- Jobs
(a) In the syntax highlighting discussion, what does Short Circuit say he would rather do instead, even though it might be more complicated?
(b) Write the next part of the syntax highlighting discussion, starting after its last comment.

======== Text to read ========

Village Pump:Home/Syntax Highlighting ( archived 2009-06-18 )

Revision as of 00:54, 23 January 2009 by MikeMol (talk | contribs) (→‎Problem with Lisp: GeSHi update fixed it.)

I'm going to make some major changes to the Syntax Highlighting extension this weekend. Instead of denoting a block of C code as:

<C>(some code)</C>

Code will be denoted as:

<code lang="C">(some code)<code>

This will significantly clean up the Mediawiki extension namespace, and make formatting tricks with CSS easier. I'd rather create an attribute to <pre>, but that appears as though it could be more complicated. --Short Circuit 05:52, 2 July 2008 (UTC)

Will we need to go and change all of the previous highlighting then? --Mwn3d 06:11, 2 July 2008 (UTC)
Yes. Both approaches will be supported for a little while, I expect, but the current system will definitely be phased out. --Short Circuit 23:42, 2 July 2008 (UTC)
Isn't it possible to access the raw files behind the Wiki, so one could run a simple replace operation on all of them? Also, is there any way to add syntax highlighting for languages for which it isn't supported yet? --Dirkt 11:07, 6 July 2008 (UTC)

======== Excerpted records ========

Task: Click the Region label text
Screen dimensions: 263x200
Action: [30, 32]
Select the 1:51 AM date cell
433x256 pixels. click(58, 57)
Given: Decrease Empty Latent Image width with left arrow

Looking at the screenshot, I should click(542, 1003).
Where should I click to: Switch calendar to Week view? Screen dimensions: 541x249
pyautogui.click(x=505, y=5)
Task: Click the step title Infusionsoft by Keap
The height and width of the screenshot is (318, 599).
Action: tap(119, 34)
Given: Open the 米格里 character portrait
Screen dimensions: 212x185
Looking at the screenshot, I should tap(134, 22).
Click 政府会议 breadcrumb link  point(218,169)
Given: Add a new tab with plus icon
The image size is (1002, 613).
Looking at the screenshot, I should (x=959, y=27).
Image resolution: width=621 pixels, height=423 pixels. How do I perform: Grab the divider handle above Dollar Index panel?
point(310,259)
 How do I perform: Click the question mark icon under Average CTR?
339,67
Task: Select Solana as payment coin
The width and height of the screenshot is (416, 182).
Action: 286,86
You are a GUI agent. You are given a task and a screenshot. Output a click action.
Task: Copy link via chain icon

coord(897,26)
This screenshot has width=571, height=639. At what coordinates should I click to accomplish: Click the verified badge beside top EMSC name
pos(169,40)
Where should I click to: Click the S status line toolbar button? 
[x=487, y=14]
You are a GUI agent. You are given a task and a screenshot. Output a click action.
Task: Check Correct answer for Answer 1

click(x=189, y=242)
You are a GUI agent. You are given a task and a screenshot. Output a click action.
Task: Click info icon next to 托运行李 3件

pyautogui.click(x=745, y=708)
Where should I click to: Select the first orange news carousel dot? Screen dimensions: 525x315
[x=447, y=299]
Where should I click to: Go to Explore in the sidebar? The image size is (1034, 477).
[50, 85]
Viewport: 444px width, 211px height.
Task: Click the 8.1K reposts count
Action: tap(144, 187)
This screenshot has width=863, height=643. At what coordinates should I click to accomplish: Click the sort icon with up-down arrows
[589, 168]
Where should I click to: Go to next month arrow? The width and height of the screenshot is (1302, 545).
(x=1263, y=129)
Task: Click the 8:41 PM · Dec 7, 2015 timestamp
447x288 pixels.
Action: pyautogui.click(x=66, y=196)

========

- Exercise results
(a) He would rather create an attribute to <pre>.

(b)
I'm not sure about the raw files idea (it sounds easy enough), but the new languages idea gets a bit hairy. The latest GeSHi (v1.0.7.22) has support for 96 languages (counting things like "java" and "java5" as different languages). These languages don't necessarily overlap with the 103 here. Newer languages like Rhope and non-computer languages like TI-83 BASIC will probably never have highlighting. In order to add a new language, we would need to make a special PHP file for it with lists of the following:
  • All keywords that could be highlighted (in a jagged two dimensional array, separated into groups which get different kinds of highlighting)
  • Style codes for each group of keywords, comments, escape characters, brackets, strings, numbers, function names, symbols, scripts, and regex's
  • URLs for each group (if you want keywords to link anywhere like javadocs for Java)
  • Quote characters
  • Symbols from the language (besides math operators)
  • Comment characters
Also it would need a regular expression for comments. It would probably be best to talk to the people working on the GeSHi project about adding new languages.--Mwn3d 16:29, 7 July 2008 (UTC)

Adding new languages

Ok, I had a look at the source in the SVN. Doesn't seem too difficult to add new languages; basically all one has to do is to copy the php files for one of the existing languages and change it to suit the new one. I guess I could make for Haskell, say, in less than an hour. BTW, I cannot see 96 languages, the SVN just has C, Codeworker, C#, CSS, Delphi, Doxygen, Eiffel, HTML, Java, Javascript, PHP, QBasic, SQL, VHDL and Web3D. Unless I looked in the wrong place.

I'd like to propose the following:

  • Add a page about syntax highlighting, what languages are available, and what one must do to extend/change the existing highlighting.
  • Link that page from the homepage.
  • Make a copy of the php-files with the syntax highlighting code available via the Wiki. Then people can just grab the code that fits best, and turn it into code for a new language.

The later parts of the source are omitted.